Lest we forget: players and their fans

15 May, 2022 - 00:05 0 Views
Lest we forget: players and their fans

The Sunday News

Simba Jemwa, Sunday Life Correspondent
FOOTBALL loves a good fight as do its players and fans.

But an effort is always made for a good, clean fight!

And yes, this does sound a little utopian and an antinomy (a contradiction of two statements that appear equally reasonable).

But if utopia is to dare to dream of a return to the good, clean fights that have made our football what it is, then utopia is what our game needs right now.

Eleven years ago, Zimbabweans woke up to shocking news that the nation had been used in a conspiracy to fix matches involving the “national team”.

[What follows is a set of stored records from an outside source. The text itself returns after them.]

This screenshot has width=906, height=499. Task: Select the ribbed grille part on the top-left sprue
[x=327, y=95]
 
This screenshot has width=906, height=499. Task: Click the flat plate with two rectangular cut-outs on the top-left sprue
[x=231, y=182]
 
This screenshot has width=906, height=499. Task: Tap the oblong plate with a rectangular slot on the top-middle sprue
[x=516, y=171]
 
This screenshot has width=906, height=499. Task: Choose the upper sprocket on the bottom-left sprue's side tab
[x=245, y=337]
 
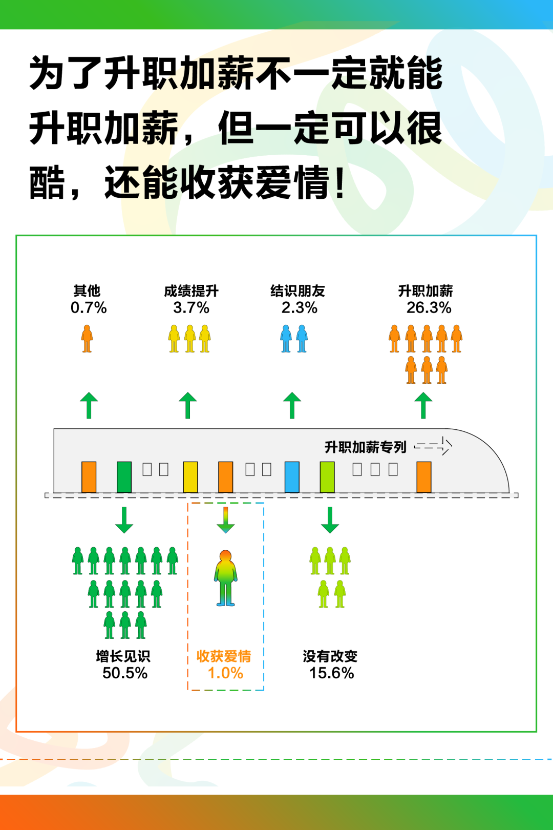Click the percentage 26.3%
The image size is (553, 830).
(429, 307)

While the spectre of match fixing was often whispered within the corridors of the local game for years, nothing as mammoth as the Asiagate match fixing scandal was ever imagined possible by most.

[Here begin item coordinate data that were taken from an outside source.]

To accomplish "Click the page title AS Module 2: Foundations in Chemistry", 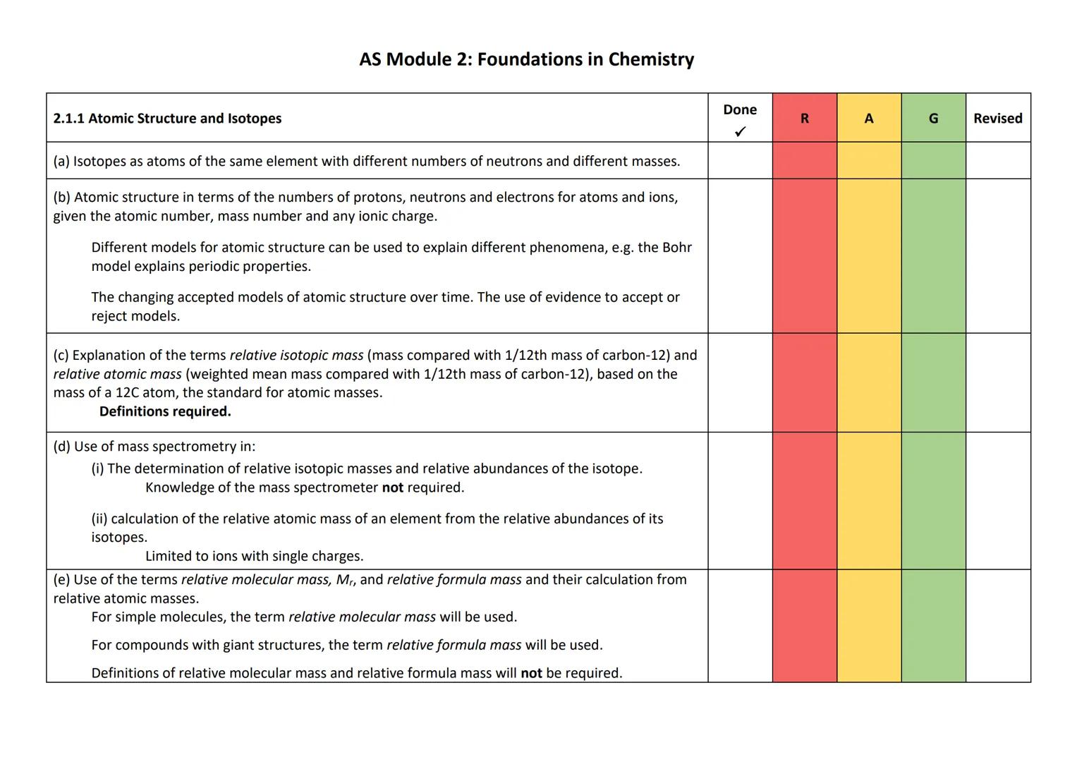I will click(526, 59).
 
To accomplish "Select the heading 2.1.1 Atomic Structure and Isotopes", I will click(167, 119).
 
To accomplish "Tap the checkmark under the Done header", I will click(740, 132).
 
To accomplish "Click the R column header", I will click(804, 119).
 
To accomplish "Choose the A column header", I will click(868, 119).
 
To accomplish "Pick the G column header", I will click(933, 119).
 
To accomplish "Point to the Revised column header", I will click(997, 119).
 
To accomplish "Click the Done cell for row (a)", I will click(740, 161).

Allegedly fronted by a known global player in match fixing, Rak Perumal, the scandal saw the national team travelling on several occasions to Asia and playing matches mostly in Malaysia that were fixed and resulted in Zimbabwe falling in the Fifa world rankings.

Not only did it suck in players, administrators and perhaps most distressing for the game was the alleged involvement of a sports journalist who was eventually banned.

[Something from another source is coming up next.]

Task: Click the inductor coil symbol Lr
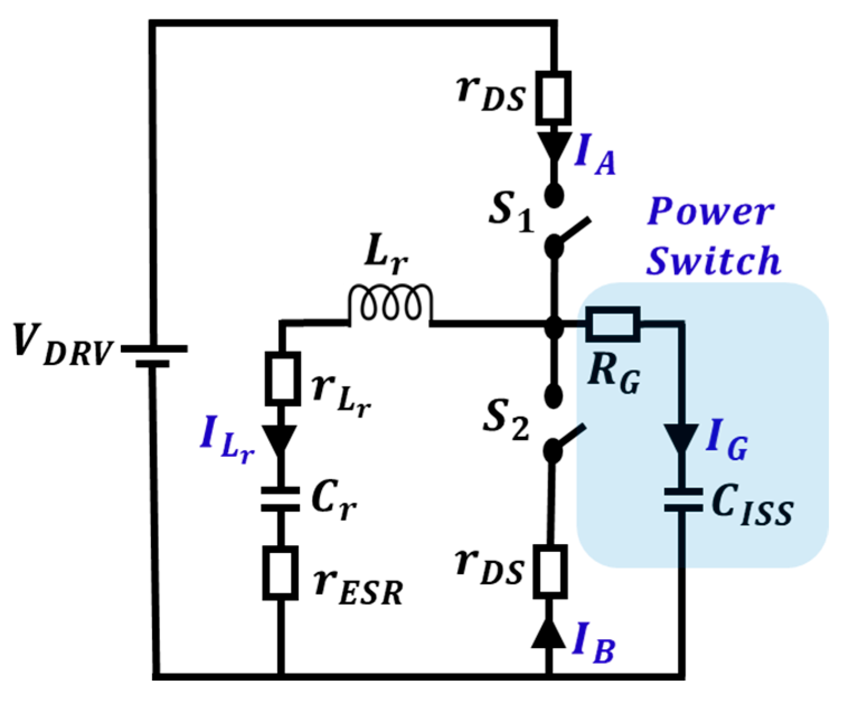[x=390, y=305]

A few years later, local football again fell prey to match fixing when administrators and referees were implicated in what became infamously known as Centralgate.

As Zimbabwean football battles to survive a Fifa ban from football activities after the Sports and Recreation Commission suspended the board and replaced it with a restructuring committee, football fans in the country wonder if indeed Zimbabwe is fated to struggle to grow the game.

Memories of the damaging match fixing scandals will forever haunt local football as will the Fifa ban.

While many acknowledge that the Zifa board made some errors during its tenure, some more damaging than others, purists of the game believe it should have been left to enshrined statutes to rid football of any and all bad apples.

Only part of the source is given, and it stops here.